**Records from a data source**
= Beginning of Section =

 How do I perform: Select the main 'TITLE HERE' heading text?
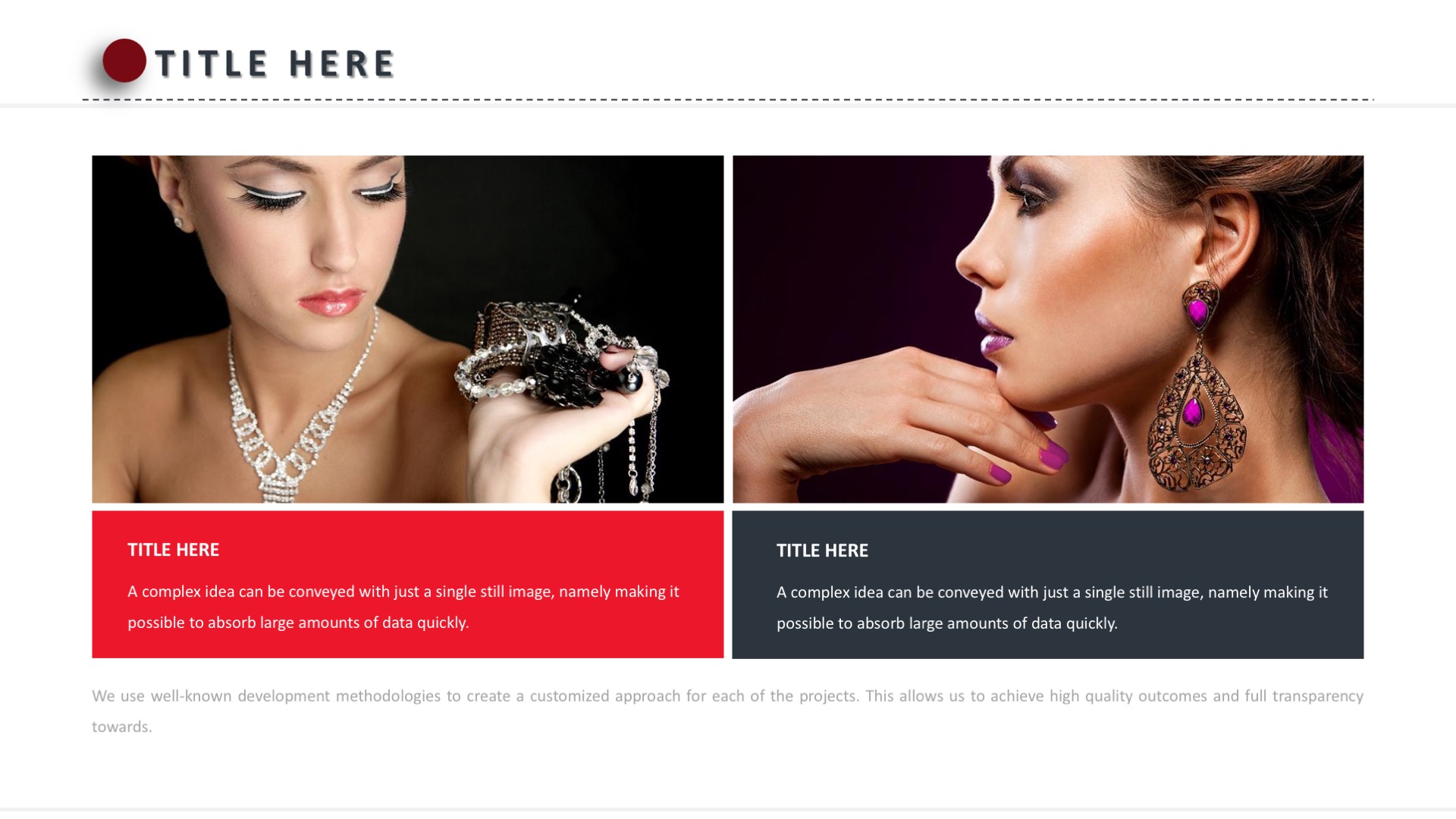(275, 64)
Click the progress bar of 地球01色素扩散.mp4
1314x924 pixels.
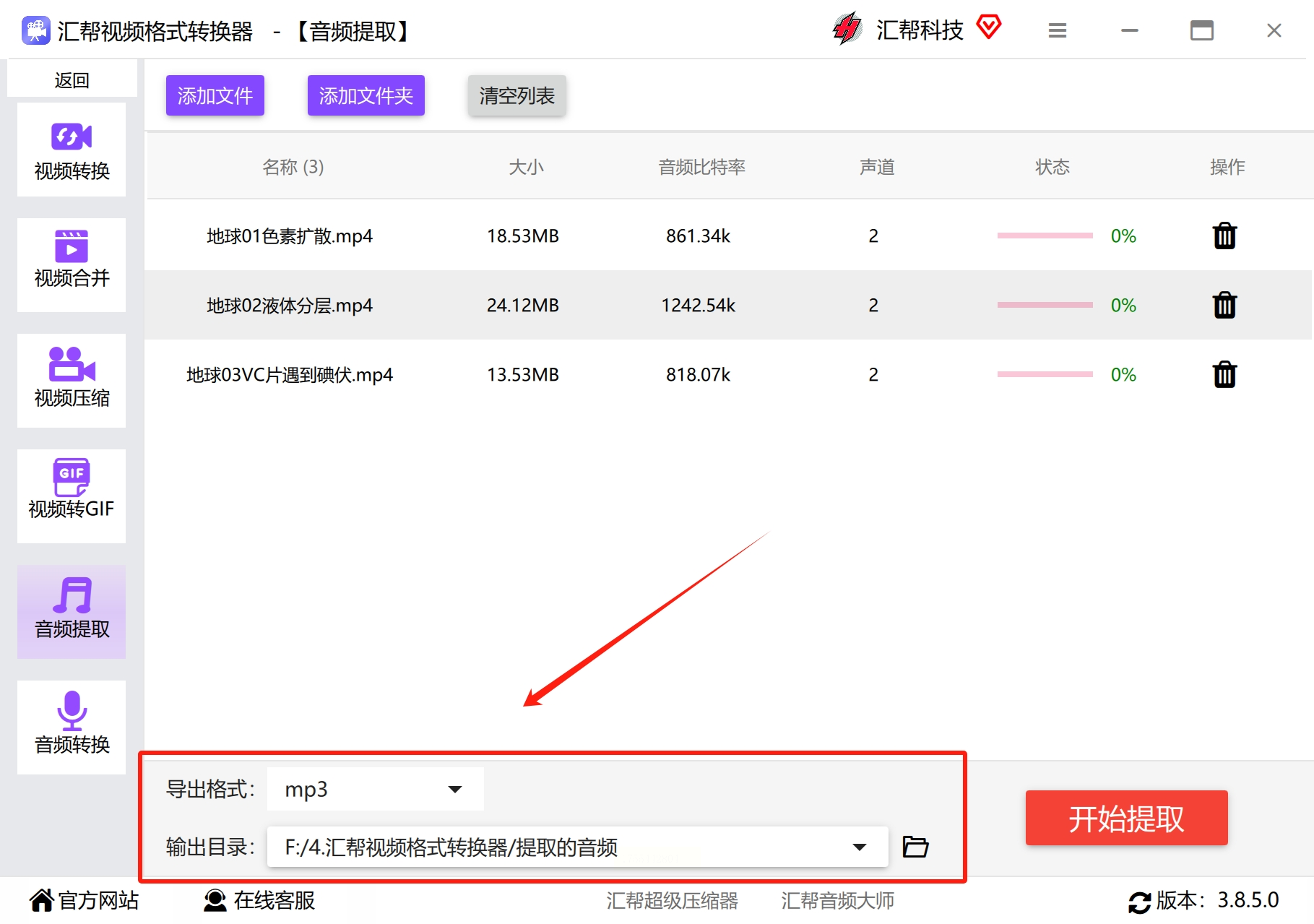point(1045,236)
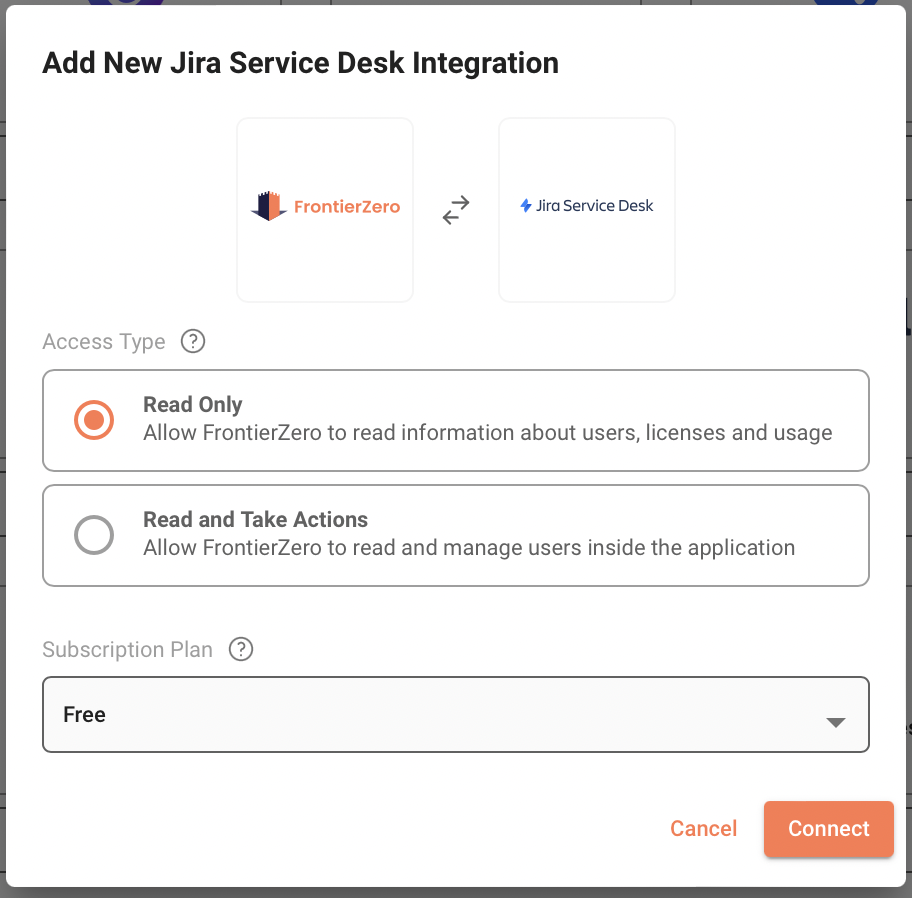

= End of Section =

**TASK REQUIREMENTS**
Exclude the images and reproduce the remaining data exactly.

**REPLY**
 How do I perform: Select the main 'TITLE HERE' heading text?
(275, 64)
Click the progress bar of 地球01色素扩散.mp4
1314x924 pixels.
point(1045,236)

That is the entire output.